The Nigerian government has suspended all ASky Airline flight operations to Nigeria over the transportation of an Ebola virus victim into the country.
Benedict Adeyileka, acting director-general of Nigerian Civil Aviation Authority (NCAA) announced the decision in a statement in Lagos, the nation’s economic hub.
The west African nation regulatory authority had to take the action to protect Nigerians from the deadly Ebola virus, currently ravaging some parts of Africa, the director general said.
ASky Airline is an important player in East, West and Central Africa, operating 80 flights into Lagos and Abuja weekly.
The airline last week flew a Liberian infected with Ebola virus into Lagos, where he died.
According to him, the airline manager did not demonstrate any capacity to be able to prevent a reoccurrence or possible transportation of Ebola victims into Nigeria.
This is contrary to the provision of Article 14 of the Chicago Convention, 1944, which states that “each contracting State agrees to take effective measures to prevent the spread by means of air navigation, of cholera.”

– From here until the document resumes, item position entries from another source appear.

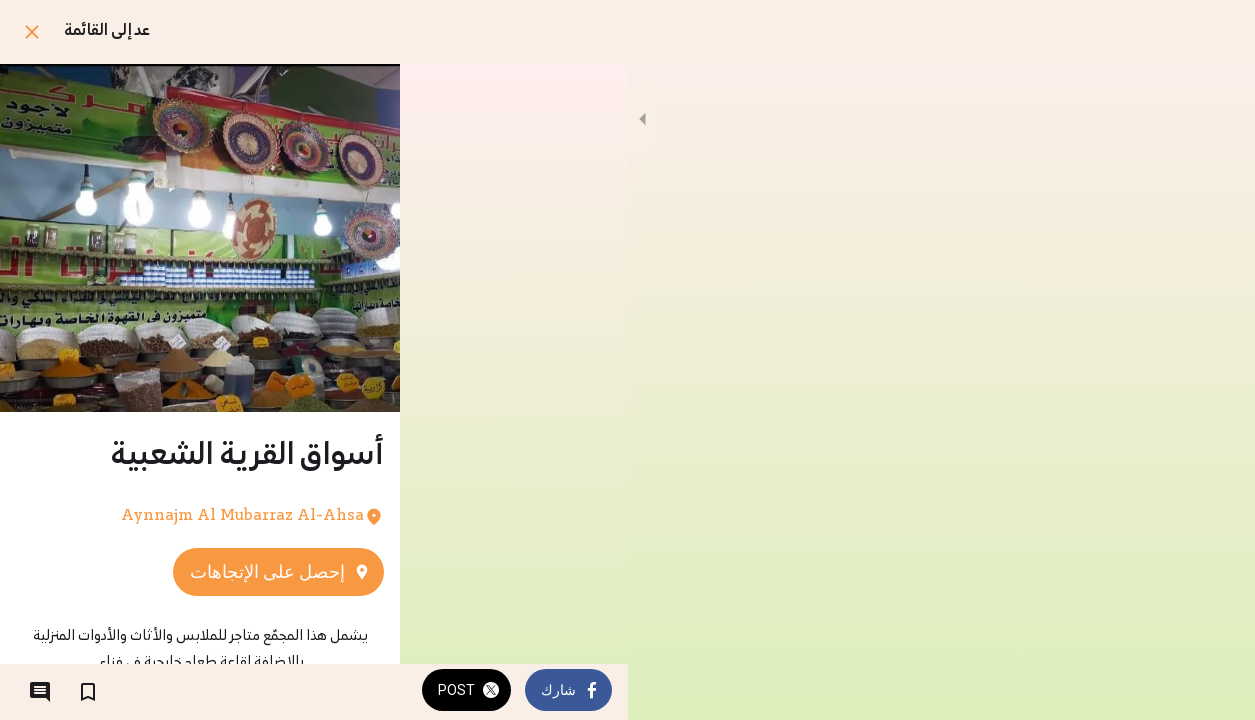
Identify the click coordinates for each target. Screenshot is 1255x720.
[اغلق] (32, 32)
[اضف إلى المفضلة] (88, 692)
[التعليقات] (40, 692)
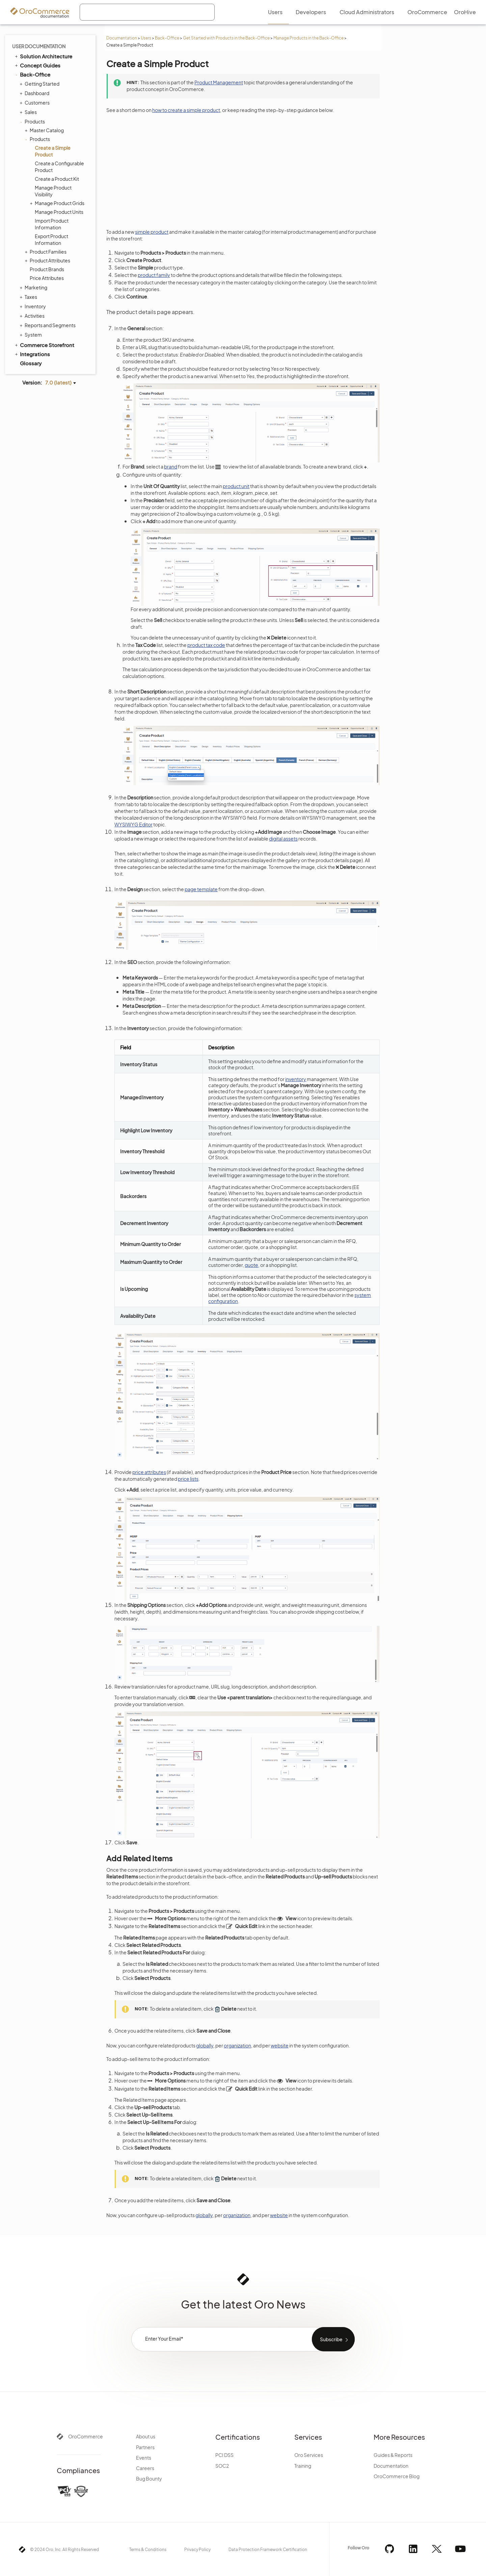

Also of typhus, smallpox, yellow fever, plague and such other communicable diseases as the contracting state shall from time to time decide to designate.
The International Civil Aviation Organization has similarly prescribed measures in Annex 9 to the Convention which a state must take to prevent the spread of communicable disease in the event of an outbreak.
The Nigerian official added that the lives of millions of Nigerians were too precious to be risked on the platter of negligence of an airline.